[2B6] Uncertainty quantification for deep learning applied to ultrasonic inline pipe inspection

R Pyle¹,², P Wilcox¹, R Hughes¹ and A Ait Si Ali²
1University of Bristol, UK
2Baker Hughes, UK 

As NDE data becomes larger and more complex, the bottleneck is increasingly the human operator who must judge the condition of the part. Whilst the goal of data is to aid defect classification, when there is too much of it for a human to interpret at once it can be counterproductive. Since data interpretation is a pattern recognition task, machine learning is a well-suited alternative to human interpretation. However, a major barrier to its adoption by industry is qualifying NDE inspections without some degree of uncertainty quantification (UQ). Physics-based methods often provide UQ by virtue of being explainable in terms of how they interpret data. However, despite the success of deep learning in providing human-level data analysis of NDE data, there has been little research into its UQ.

This paper aims to show how UQ for deep learning in NDE is possible by presenting two modern UQ methods: Monte-Carlo dropout and deep ensembles.

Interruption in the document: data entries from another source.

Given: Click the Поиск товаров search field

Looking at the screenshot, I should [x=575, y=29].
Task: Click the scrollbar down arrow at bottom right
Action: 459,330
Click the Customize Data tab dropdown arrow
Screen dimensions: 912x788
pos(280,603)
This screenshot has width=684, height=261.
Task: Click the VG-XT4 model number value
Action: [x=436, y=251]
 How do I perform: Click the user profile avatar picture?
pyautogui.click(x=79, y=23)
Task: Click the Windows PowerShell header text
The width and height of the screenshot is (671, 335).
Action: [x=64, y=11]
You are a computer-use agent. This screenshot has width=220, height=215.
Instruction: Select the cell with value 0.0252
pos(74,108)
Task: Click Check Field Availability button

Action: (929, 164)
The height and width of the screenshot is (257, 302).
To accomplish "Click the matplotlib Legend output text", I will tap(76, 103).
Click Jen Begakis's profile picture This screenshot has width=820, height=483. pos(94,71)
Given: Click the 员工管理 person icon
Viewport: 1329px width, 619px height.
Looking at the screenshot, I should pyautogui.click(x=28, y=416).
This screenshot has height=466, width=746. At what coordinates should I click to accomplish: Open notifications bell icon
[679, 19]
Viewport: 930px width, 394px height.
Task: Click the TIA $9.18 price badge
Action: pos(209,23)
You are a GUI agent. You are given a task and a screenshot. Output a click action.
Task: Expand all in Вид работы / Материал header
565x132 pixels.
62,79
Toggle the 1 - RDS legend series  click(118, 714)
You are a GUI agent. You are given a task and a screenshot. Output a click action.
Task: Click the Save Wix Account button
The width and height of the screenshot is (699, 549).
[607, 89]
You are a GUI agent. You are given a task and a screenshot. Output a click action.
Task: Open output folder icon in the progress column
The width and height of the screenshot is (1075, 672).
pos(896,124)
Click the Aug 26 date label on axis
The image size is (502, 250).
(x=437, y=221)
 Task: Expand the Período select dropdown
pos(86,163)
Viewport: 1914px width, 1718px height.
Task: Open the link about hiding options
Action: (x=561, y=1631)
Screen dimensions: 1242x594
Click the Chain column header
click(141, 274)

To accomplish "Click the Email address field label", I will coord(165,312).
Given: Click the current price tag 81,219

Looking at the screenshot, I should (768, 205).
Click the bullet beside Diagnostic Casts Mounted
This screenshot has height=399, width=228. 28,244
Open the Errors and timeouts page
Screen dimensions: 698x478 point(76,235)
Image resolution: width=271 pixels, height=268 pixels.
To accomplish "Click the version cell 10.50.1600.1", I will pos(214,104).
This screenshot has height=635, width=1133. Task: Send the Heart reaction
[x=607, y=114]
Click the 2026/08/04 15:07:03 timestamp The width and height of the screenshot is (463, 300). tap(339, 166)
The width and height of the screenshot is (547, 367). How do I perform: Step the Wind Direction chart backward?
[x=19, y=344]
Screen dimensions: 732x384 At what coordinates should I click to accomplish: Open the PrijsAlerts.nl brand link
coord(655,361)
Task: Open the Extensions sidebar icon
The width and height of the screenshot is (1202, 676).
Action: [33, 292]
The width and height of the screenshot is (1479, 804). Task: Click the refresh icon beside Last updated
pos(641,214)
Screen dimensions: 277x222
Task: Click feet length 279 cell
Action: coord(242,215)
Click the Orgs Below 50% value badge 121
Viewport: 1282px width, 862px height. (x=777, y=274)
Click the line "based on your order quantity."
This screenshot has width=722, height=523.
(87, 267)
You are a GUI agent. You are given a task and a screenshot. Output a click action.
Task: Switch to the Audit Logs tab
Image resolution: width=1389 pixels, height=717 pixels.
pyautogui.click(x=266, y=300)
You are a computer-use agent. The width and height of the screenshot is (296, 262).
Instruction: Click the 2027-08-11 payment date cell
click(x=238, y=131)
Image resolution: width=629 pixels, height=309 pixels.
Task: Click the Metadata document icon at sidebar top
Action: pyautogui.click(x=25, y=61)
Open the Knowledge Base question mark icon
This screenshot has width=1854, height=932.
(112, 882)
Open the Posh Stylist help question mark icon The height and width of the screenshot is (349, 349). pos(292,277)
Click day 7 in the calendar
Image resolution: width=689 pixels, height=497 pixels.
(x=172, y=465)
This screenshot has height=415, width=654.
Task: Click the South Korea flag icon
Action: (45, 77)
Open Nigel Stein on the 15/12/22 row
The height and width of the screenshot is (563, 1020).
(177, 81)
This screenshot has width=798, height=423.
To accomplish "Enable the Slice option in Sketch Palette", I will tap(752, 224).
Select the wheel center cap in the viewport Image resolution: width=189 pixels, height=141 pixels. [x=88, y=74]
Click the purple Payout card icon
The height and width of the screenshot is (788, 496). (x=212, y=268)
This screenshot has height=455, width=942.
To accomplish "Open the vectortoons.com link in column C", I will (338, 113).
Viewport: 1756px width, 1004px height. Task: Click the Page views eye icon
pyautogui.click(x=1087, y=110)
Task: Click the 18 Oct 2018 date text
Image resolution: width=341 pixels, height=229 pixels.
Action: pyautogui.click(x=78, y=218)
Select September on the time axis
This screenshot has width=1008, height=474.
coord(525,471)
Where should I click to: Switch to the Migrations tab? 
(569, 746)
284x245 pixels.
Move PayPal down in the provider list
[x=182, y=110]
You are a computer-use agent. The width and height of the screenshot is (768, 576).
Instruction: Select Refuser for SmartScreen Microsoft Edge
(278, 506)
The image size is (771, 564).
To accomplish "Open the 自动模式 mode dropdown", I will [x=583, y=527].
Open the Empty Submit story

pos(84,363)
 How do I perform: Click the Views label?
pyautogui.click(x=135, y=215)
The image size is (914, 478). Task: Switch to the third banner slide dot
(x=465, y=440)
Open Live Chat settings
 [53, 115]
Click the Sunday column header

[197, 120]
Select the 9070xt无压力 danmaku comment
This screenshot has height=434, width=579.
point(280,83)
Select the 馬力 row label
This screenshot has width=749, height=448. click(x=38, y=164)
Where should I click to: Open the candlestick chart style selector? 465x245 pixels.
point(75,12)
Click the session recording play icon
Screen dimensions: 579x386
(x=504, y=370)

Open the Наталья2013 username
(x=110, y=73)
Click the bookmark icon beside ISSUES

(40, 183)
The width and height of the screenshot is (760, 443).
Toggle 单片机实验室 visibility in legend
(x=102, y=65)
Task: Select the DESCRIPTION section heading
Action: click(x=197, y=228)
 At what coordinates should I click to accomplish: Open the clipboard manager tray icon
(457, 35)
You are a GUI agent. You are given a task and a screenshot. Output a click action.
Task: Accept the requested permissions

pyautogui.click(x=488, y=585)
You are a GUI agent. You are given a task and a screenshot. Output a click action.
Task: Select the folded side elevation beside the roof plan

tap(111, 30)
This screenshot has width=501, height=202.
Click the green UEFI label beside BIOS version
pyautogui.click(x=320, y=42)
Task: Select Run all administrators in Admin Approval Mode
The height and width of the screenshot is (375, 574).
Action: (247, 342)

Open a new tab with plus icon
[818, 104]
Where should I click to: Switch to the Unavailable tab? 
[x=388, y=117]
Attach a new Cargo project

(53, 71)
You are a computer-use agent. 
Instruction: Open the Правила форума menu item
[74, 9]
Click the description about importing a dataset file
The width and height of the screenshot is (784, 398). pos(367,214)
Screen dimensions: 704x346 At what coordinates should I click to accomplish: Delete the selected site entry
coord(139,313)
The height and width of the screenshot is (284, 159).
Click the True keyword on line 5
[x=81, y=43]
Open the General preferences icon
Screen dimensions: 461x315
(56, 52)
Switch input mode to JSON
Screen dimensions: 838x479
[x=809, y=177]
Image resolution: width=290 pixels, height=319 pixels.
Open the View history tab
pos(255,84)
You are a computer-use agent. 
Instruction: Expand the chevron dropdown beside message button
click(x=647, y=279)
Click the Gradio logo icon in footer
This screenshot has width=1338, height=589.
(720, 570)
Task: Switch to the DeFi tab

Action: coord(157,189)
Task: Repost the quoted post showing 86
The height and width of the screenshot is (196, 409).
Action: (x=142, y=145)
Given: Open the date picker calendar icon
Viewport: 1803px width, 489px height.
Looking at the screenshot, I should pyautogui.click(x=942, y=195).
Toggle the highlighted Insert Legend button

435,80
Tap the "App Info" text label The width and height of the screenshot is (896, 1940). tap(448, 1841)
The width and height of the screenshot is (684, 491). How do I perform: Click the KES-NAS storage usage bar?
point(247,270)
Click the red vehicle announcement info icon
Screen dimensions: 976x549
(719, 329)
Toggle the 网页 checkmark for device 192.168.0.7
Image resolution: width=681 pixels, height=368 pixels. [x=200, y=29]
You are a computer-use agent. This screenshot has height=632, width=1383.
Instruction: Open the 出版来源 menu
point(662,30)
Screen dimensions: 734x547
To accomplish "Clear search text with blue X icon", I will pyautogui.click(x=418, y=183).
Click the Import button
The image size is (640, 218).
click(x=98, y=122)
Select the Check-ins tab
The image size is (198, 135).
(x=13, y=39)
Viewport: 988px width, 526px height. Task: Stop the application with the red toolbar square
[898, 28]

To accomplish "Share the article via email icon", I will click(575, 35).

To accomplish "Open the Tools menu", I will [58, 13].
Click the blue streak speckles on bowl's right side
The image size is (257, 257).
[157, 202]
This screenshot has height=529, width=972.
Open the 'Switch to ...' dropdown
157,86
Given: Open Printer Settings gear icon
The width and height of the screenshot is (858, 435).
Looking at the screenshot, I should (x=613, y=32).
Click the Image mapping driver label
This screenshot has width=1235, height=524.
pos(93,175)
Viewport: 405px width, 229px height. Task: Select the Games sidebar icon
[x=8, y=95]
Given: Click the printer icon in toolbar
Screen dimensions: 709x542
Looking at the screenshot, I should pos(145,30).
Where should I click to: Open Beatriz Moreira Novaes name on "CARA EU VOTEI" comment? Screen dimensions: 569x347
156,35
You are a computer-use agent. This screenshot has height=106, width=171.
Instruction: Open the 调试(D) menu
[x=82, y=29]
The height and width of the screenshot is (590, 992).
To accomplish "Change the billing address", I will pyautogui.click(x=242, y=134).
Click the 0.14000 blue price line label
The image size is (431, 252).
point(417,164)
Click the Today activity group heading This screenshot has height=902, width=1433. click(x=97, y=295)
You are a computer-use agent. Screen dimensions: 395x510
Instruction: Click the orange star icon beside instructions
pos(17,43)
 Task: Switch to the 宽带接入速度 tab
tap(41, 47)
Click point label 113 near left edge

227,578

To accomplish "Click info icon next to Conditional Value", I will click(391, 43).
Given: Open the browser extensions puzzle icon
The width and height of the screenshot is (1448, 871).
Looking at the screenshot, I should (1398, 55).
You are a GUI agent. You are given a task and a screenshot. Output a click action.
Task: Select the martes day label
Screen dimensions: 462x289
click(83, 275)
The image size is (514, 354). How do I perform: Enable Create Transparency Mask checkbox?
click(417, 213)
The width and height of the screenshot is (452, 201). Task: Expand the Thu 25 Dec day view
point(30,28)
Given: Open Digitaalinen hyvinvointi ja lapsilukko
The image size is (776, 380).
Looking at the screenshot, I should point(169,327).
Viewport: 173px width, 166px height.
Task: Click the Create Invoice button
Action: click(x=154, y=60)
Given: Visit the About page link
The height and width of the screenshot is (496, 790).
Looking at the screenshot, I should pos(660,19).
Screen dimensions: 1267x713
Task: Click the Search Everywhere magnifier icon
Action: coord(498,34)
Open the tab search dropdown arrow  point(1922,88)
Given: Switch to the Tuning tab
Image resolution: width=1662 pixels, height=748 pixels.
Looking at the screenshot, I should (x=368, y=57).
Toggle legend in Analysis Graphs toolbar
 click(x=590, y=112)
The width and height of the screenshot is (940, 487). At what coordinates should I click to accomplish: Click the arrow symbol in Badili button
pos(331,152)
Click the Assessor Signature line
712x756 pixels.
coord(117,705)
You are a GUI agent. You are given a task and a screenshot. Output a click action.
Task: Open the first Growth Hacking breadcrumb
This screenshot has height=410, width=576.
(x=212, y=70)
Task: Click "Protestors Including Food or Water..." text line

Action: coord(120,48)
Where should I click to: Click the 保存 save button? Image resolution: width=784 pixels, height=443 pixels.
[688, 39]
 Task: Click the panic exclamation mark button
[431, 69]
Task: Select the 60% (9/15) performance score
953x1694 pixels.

An example application of ultrasonic inline pipe inspection is considered and a convolutional neural network (CNN) used as the deep learning architecture, but the general approach may be applied to any inspection scenario and any machine learning techniques. The training set used in this paper is simulated using a hybrid finite element and ray-based method. 14,500 datasets of A-scan responses from surface-breaking defects are simulated for training and validation purposes, while a small pool of 1485 experimental datasets from electrical discharge machined (EDM) notches are used for further validation and testing. Four distinct plane wave imaging (PWI) images are input to the CNN, which predicts the remaining wall thickness with detection of the defect assumed already complete.

The success of the UQ is evaluated by calibration (ie the predicted uncertainty proportional to the error) and anomaly detection performance (ie assigning high uncertainty to out of training domain data). Calibration is tested using simulated and experimental images of surface-breaking cracks, while anomaly detection is tested using experimental side-drilled holes and simulated embedded cracks. Approaches to increase the overall interpretability of deep learning methods will also be discussed.

Keywords: deep learning, uncertainty quantification, defect characterisation, ultrasound, simulation.